El arcade es, de entre todos los géneros videolúdicos, el que más se aproxima a la primera concepción que tuve del videojuego. Un entretenimiento rápido que proporciona satisfacción inmediata, in crescendo conforme aumentan los puntos obtenidos. Obras de mecánicas circulares, concebidas para partidas lacónicas, que no exigen demasiado, pero a las que les entregas tu mismísima alma. Frecuenté los casinos de Pokémon hasta confundirlos con mi hogar y ahora, creyéndome inmune a lo adictivo del arcade, me embriago en el Valhalla que aguarda a quienes superan Lichtspeer.
La ópera prima de Lichthund llega a Switch con una Double Speer Edition cuya base lúdica es la misma que la de sus versiones para PlayStation 4, PS Vita y PC. Como añadido, el control está adaptado a las posibilidades de la híbrida y cuenta con un modo cooperativo en el que ensartar pingüinos vikingos en compañía. Por sus características, como título de consumo rápido y puntual, es idóneo para repartir los Joy-Con con otro usuario en el modo tableta. Aquellos Lichtmeisters que no se conformen con el reto que plantea el modo normal gozarán de más dificultad en las modalidades Nueva partida + y Rage Quit.
Como jugador, recurro a Lichtspeer por lo mismo que el dios nórdico que abre el título nos encomienda una lanza láser: por diversión. Un entretenimiento primitivo, que apela al pique contra uno mismo. Ensartar hordas de zombis entrajetados y demás monstruos hipsters a ritmo de EDM proporciona un placer instantáneo. Ese es el perturbador híbrido lúdico con el que Rafal Zaremba y Bartek Pieczonka, miembros del estudio polaco, buscaron remozar el arcade clásico con elementos visuales y sonoros de la época moderna. El resultado es un videojuego ágil, que huye de las tediosas pantallas de carga y apuesta por una jugabilidad casi permanente. Aunque sea por inercia, es imposible no pulsar el botón para iniciar un último intento y abatanar a cinco feroces hordas consecutivas.
Lichtspeer es maravillosamente simple en lo mecánico. Apuntar, lanzar y accionar los ataques especiales cuando el juego te dé un respiro. No hay más finalidad que atravesar a una monstruosa miscelánea para regocijo de una deidad sádica. Aberraciones vienen, láseres fucsias van. Incluso aunque se indique la trayectoria del disparo, pocas veces un solo movimiento genera tantas complicaciones. Este indie castiga cualquier error en el cálculo de la trayectoria: una lanza perdida es una víscera menos. Y Lichtspeer se enorgullece de su dificultad y de que su aprendizaje se fundamente en el ensayo y el error constante. Es una obra autoconsciente de su mala leche que incluso advierte del cruel destino que aguarda al jugador. Morirás. Mucho.
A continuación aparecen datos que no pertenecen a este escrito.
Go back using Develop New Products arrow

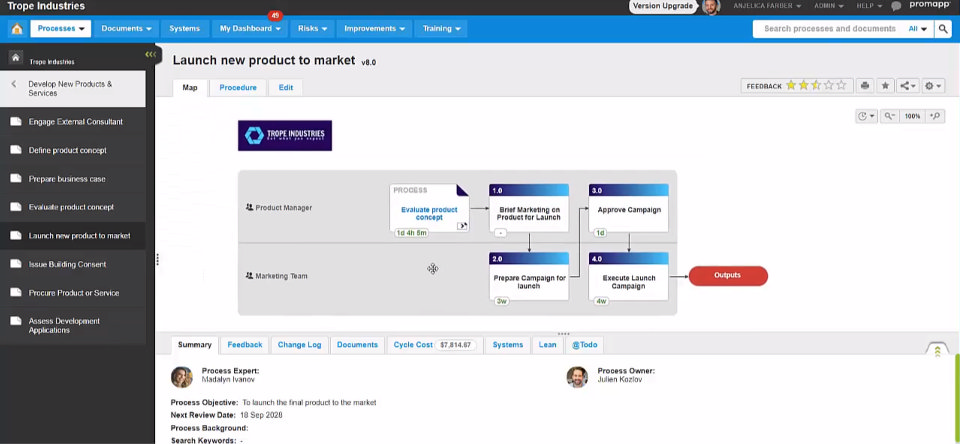coord(14,85)
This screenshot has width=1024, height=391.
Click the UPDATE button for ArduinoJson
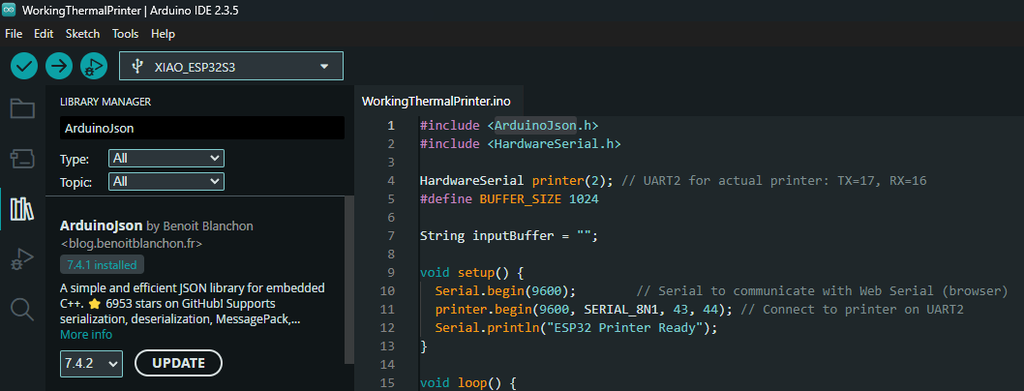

Los videojuegos monomecánicos suelen recurrir a la variedad de situaciones para evitar el hastío inmediato. Lichtspeer hace lo propio y coloca al guerrero que encarnamos en cualquier punto del escenario, lo que influye en la trayectoria que recorrerá el láser rosado antes de impactar contra algún mamífero suicida. Asimismo, el tiempo que pulsemos el botón de disparo o la altura de la parábola también influyen en el devenir de la lanza. La obra de Zaremba y Pieczonka apenas brinda unos segundos para adaptarse a situaciones y enemigos muy distintos. Su creación exige reflexionar sobre los monstruos que acechan y sus patrones para no perecer al poco de empezar. Los más pesados tardan más en llegar, por lo que quizá convenga priorizar a los más ligeros. O a los voladores. O a los que lanzan proyectiles. Caos. Muerte. Otra vez.
Pese a que mi descripción presente un juego estático, Lichtspeer es frenético. La pandilla de aberraciones que acosa al protagonista acude voraz y rauda por mar, tierra y aire. No hay otra vía para superar el compendio de fases que apuntar a todos lados sin descanso y con una precisión quirúrgica. Fallar es firmar una sentencia mortal, ya que el dios que nos observa para su divertimento sancionará cada error con una regañina que, de suceder en tres ocasiones seguidas, aturdirá al guerrero. En un arcade en el que el tiempo es oro, toda pausa forzosa es letal. Un trío de erratas puede antojarse puntual e incluso digno del peor día de Dean Takahashi, pero ocurre con frecuencia. Las abominaciones hipsters que pueblan los mundos de Lichtspeer tan solo necesitan un lapsus para acercarse lo suficiente y enervar al jugador más hábil. Entonces, habrá que replantear las prioridades y decidir, apuntar y disparar al siguiente objetivo en décimas de segundo. Tiempo insuficiente la mayoría de veces, lo que causará que el último láser vuele desesperado. Entonces, en ese momento de pura angustia, los puntos o los logros ya no importan. Solo querrás sobrevivir. Lástima, otro yerro. Muerto de nuevo. Joder.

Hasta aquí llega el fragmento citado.